Throughout the years, Barnes has pushed the church to embrace immigration reform. The way he sees it, the church has been a champion of immigrants since the very beginning. It has been there for the Italians, the Irish, Japanese, and Chinese.

The question of how to comfort immigrants has been a constant issue, including now, as many fear deportation under Donald Trump’s presidency.

“It’s not new, but it’s the time that we’re living … It breaks my heart. “What breaks my heart is that some of us, some people seem to have no compassion for what the other is going through,” he said.

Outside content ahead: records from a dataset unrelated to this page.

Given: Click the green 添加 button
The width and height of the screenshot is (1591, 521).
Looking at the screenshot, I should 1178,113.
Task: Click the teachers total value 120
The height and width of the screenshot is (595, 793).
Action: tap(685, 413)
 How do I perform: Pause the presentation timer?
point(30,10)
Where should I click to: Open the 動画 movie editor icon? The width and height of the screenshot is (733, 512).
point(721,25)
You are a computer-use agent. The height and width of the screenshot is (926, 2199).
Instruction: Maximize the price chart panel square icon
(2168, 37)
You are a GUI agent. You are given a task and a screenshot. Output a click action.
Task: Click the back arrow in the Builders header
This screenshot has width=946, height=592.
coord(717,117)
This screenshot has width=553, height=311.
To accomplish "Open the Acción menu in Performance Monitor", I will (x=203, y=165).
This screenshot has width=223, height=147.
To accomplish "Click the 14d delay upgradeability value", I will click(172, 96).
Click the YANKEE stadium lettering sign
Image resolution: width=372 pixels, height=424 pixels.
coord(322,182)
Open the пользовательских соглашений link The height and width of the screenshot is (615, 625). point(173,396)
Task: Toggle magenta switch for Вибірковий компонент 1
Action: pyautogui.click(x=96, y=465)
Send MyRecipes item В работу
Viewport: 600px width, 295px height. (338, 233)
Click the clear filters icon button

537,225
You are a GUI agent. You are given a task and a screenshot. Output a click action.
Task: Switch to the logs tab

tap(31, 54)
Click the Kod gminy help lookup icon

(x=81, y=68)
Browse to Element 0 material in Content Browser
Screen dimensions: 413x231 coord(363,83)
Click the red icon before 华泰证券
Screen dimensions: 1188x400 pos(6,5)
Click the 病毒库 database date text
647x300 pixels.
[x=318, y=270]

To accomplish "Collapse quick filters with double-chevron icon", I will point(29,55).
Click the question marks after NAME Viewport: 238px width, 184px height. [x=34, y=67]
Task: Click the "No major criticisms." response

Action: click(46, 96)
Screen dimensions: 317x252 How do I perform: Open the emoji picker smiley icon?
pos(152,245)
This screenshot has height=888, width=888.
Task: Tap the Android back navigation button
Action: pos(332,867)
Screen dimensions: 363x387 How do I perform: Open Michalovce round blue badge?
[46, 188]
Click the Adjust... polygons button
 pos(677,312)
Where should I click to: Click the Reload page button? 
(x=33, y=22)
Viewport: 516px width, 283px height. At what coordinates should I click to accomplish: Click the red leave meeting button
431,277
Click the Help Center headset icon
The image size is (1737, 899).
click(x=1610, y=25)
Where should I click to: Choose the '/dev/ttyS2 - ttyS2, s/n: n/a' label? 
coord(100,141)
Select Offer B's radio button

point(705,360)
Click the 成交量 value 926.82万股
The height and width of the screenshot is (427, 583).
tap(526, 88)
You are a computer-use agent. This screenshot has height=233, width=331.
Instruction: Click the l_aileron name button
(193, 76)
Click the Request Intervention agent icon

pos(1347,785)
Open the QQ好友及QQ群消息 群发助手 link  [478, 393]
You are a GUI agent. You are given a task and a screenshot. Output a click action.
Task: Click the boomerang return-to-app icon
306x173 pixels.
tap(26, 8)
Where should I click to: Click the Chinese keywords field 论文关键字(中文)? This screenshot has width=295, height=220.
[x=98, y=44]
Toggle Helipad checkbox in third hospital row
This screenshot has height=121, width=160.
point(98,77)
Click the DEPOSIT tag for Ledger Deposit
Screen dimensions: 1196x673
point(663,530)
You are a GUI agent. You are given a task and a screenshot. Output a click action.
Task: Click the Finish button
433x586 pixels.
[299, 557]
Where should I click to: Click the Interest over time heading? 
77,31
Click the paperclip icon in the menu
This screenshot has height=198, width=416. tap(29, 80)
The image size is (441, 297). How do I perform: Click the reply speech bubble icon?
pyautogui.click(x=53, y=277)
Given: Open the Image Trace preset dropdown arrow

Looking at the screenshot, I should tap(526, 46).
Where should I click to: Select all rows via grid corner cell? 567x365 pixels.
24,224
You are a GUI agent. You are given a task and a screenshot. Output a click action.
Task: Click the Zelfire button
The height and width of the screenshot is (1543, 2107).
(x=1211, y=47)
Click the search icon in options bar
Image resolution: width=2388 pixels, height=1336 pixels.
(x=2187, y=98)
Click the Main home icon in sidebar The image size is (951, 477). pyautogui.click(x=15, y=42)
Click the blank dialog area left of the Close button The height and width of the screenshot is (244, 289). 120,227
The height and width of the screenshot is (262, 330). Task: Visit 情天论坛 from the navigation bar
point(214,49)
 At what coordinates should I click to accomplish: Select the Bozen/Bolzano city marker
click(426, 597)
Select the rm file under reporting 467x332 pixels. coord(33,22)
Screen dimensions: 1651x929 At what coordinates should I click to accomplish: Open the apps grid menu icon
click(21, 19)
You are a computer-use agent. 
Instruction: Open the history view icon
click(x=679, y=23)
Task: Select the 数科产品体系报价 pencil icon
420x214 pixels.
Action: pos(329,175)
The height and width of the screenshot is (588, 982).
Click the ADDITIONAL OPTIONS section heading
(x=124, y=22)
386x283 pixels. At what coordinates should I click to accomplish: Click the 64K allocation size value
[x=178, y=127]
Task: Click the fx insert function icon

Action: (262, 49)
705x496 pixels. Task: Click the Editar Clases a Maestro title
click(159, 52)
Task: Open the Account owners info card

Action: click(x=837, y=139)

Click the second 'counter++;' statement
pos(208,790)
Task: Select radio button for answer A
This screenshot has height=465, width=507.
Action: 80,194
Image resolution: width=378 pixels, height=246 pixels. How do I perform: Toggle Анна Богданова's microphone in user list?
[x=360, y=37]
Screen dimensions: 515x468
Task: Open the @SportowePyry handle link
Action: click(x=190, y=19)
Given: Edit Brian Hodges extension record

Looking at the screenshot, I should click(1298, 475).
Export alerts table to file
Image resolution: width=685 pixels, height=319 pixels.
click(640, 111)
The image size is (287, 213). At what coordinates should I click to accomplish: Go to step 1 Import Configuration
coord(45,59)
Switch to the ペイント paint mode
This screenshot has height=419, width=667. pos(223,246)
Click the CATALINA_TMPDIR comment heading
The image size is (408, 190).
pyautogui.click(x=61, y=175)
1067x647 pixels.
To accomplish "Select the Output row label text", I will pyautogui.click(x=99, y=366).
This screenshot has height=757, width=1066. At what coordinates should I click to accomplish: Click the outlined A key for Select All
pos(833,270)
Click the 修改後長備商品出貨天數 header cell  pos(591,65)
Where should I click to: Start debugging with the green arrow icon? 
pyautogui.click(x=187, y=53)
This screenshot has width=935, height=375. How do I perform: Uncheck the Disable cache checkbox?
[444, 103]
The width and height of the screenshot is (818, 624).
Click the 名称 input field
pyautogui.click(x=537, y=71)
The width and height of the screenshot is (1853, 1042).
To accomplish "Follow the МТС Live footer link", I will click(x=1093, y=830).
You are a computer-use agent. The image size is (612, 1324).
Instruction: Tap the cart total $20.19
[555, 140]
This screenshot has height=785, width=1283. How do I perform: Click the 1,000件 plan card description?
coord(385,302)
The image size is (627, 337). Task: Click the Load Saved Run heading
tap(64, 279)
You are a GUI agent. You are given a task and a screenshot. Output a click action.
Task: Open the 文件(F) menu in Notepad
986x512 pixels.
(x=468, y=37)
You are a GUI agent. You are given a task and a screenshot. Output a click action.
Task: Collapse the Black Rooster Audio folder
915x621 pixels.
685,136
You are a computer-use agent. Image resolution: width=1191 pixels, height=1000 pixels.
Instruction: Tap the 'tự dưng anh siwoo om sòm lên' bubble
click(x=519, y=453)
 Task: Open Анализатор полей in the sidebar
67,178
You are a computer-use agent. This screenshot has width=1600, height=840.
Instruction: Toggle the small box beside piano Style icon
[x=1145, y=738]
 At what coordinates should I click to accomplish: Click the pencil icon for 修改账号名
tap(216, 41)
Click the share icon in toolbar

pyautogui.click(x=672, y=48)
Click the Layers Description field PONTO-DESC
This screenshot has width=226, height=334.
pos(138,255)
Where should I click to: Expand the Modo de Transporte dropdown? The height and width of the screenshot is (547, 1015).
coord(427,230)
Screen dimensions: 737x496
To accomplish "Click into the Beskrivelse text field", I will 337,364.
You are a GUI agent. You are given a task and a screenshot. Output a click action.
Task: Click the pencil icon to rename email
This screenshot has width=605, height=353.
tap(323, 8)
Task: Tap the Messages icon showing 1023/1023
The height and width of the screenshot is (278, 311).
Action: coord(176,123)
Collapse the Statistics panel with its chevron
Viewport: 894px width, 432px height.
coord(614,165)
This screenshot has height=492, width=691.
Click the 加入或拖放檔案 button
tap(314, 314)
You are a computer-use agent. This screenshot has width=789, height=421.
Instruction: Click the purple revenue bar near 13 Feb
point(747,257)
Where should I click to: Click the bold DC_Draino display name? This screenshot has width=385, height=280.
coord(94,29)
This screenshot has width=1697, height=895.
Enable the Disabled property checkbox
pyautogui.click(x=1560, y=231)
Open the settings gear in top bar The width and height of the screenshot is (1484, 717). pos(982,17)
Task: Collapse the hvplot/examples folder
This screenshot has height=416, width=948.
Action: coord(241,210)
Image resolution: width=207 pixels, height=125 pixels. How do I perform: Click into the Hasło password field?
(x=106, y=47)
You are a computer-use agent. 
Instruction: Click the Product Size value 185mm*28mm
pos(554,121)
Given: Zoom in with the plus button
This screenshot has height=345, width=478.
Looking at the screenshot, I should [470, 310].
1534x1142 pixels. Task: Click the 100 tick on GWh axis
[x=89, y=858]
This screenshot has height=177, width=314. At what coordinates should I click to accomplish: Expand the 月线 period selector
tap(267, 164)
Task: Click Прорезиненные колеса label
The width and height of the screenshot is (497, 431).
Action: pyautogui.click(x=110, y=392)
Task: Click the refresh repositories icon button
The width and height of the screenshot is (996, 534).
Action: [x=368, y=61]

Barnes worries that some people may not care when families are deported and separated. The Inland area is home to about 250,000 undocumented immigrants, yet the diocese has not decided whether it should official declare itself a sanctuary institution.

For now, Barnes said the diocese is hosting forums to teach immigrants about their constitutional rights. Through what he called a ministry of accompaniment, church members are comforting immigrants and praying with them. Also, the diocese hosts other forums to address, through church teaching, the humanity of the issue.


To Barnes, engaging in dialogue, especially with those who may have differing views, is one of the pope’s most urgent calls. It’s a way to navigate through the complexities of family life, he said.

For example, although the church condemns birth control as sinful, Barnes recognizes that some people due to certain issues, like the health of a woman, may choose to use contraception.

“As a church, we don’t condemn that person,” he said. “We continue our teaching. We hold that person welcome, although we may not fully understand why that person is doing that.”

Barnes has long supported the gay community through the ministries of diocese. Although, he has rejected same-sex marriage.

He noted a commission that aims to support church members who are lesbian, gay, bisexual or transgender (LGBT). The commission has been around for nearly two decades, he said, and it provides support for family members and for LGBT people.

The committee is to “help us understand how to be more inclusive, how to reach out,” he said. “It isn’t meant for carrying any kind of agenda. Other than, we are family. We are one.”


The Diocese of San Bernardino has earned a nationwide reputation for being especially welcoming of diversity.

When he took leadership here, Barnes noticed there weren’t many Asians making decisions.

“So I began to approach different people to be on there,” Barnes said. “So that we could hear their point of view (and) so that others could recognize that these other groups of people are also part of our church.”

And he referenced the Mass held earlier this month to celebrate his 25th year as proof.

The Mass was to reflect the multicultural profile of the Catholic church in the Inland area, which included liturgical dancing and scriptural readings in different languages.

“Someone from the outside would say it was a multicultural celebration … It wasn’t. It was a church celebration,” he said.